--- TEXT EXTRACT ---
____
How to fix the position of binary point in an unsigned N-bit interger?

Question

I am working on developing a fixed point algorithm in C++. I know that, for a N-bit integer, the fixed point binary integer is represented as U(a,b). For example, for an 8 bit Integer (i.e 256 samples), If we represent it in the form U(6,2), it means that the binary point is to the left of the 2nd bit starting from the right of the form:

                   b5 b4 b3 b2 b1 b0 . b(-1) b(-2)

Thus , it has 6 integer bits and 2 fractional bits. In C++, I know there are some bit shift operators I can use, but they are basically used for shifting the bits of the input stream, my question is, how to define a binary fixed point integer of the form, fix<6,2> or U(6,2). All the major processing operation will be carried out on the fractional part and I am just finding a way to do this fix in C++. Any help regarding this would be appreciated.Thanks!

Example : Suppose I have an input discrete signal with 1024 sample points on x-axis (For now just think this input signal is coming from some sensor). Each of this sample point has a particular amplitude. Say the sample at time 2(x-axis) has an amplitude of 3.67(y-axis). Now I have a variable "int *input;" that takes the sample 2, which in binary is 0000 0100. So basically I want to make this as 00000.100 by performing the U(5,3) on the sample 2 in C++. So that I can perform the interpolation operations on fractions of the input sampling period or time.

PS - I don't want to create a separate class or use external libraries for this. I just want to take each 8 bits from my input signal, perform the U(a,b) fix on it followed by rest of the operations are done on the fractional part.

*I know there are some bit shift operators I can use, but they are basically used for shifting the bits of the input stream* hmm no.... It all depends on what you overloaded the operator to do. `x << 1` where `x` is an int will shift the bits of the int, no stream involved. — Borgleader, Feb 26 '15 at 12:14
From my understanding, I meant if I pass an input signal or samples or stream of bits. So, if the input at a particular time instant is a sample value (each such value is of the size 1 byte, i.e. 8 bits), so I want to perform the U(a,b) fix on each such input samples entering. I am beginner in programming (C and C++). Generally more used to doing these stuff in simulink. Pl correct me if wrong. — PsychedGuy, Feb 26 '15 at 12:30
@DigitalGeeK - use of fixed-point or floating point always imposes constraints. Mentioning your use-case may help select the ones that will not be detrimental. As it stands, to convert an unsigned 8 bit integer into a 6:2 fixed-point representation - all you need do is clear the lowest-order 2 bits. I.e `uint8_t myVal = 255; myVal &= 0x03;` You then need to shift the value two bits to the right to get the integer part back - being aware of course, that you've now divided your range by 4. The largest number you can now represent is 63.75 instead of 255. — enhzflep, Feb 26 '15 at 12:42
Suppose I have an input discrete signal with 1024 sample points on x-axis (For now just think this input signal is coming from some sensor). Each of this sample point has a particular amplitude. Say the sample at time 2(x-axis) has an amplitude of 3.67(y-axis). Now I have a variable "int *input;" that takes the sample 2, which in binary is 0000 0100. So basically I want make this as 00000.100 by performing the U(5,3) on the sample 2 in C++. So that I can perform the interpolation operations on fractions of the input sampling period or time. Hope this clears it, if not Pl ask. — PsychedGuy, Feb 26 '15 at 12:58

user3528438 · Accepted Answer · 2015-02-26T13:12:11.433

0

Short answer: left shift.
____
--- Records for locating described items ---
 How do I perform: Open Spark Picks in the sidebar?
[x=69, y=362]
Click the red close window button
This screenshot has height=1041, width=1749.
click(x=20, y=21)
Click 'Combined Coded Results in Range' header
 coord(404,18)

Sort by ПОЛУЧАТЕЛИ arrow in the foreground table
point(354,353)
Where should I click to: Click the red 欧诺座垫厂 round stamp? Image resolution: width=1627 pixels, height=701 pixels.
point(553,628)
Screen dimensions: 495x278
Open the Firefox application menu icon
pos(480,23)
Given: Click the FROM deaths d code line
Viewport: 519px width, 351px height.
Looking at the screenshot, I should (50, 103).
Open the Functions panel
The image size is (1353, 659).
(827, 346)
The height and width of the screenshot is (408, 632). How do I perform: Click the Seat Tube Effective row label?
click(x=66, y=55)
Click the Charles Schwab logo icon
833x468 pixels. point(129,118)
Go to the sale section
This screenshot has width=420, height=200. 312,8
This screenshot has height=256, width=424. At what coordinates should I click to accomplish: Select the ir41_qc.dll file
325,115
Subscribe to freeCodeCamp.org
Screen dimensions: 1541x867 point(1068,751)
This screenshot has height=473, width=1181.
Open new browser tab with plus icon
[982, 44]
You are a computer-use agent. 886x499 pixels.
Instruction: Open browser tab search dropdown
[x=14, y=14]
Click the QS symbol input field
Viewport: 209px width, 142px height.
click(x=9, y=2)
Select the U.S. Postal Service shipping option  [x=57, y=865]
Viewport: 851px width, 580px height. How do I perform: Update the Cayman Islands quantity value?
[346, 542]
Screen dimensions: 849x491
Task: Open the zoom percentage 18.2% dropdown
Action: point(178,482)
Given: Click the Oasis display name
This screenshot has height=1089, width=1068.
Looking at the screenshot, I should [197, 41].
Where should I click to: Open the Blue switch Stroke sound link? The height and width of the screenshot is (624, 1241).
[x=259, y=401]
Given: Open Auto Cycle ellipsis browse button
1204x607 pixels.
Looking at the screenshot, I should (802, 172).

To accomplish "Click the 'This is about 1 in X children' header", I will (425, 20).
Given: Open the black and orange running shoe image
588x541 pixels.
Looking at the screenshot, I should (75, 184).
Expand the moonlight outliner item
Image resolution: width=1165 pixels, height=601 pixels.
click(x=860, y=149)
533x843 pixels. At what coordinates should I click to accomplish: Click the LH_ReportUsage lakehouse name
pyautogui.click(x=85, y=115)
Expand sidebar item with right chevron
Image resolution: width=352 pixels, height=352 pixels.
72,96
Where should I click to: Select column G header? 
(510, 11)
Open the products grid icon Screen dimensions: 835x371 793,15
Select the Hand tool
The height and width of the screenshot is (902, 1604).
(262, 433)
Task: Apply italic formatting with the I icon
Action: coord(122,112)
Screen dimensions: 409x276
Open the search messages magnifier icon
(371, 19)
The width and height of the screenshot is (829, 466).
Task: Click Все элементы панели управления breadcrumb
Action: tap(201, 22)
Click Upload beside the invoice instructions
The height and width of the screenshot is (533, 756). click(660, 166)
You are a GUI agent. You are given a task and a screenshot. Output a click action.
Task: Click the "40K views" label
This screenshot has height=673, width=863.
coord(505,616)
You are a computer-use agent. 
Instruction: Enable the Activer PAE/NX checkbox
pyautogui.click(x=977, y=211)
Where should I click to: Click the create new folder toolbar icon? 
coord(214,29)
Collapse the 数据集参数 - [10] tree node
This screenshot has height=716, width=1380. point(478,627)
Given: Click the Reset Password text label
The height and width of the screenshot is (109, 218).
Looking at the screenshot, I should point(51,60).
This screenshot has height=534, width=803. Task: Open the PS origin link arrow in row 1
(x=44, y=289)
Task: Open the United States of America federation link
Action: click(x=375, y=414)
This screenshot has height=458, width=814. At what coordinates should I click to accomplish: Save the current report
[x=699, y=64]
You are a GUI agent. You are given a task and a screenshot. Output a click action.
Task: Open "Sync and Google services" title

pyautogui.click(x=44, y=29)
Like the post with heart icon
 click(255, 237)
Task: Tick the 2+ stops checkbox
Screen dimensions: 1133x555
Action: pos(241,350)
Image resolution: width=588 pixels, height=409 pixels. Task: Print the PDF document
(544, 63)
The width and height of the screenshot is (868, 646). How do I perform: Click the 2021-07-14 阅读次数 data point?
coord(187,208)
____
--- WHAT TO DO ---
(A) Please render this sentence from the fixed-point thread in Spanish: "The largest number you can now represent is 63.75 instead of 255."
(B) In the fixed-point thread, why does the asker want to turn sample 2, 0000 0100 in binary, into 00000.100 using U(5,3)? Answer in one to three sentences.
(C) In the fixed-point thread, what short answer does the accepted answer give?
The records have no connection to the text.

--- EXERCISE SOLUTIONS ---
(A) El número más grande que puedes representar ahora es 63.75 en lugar de 255.

(B) The asker wants to run interpolation operations on fractions of the input sampling period or time. Applying the U(5,3) format makes that possible.

(C) Left shift.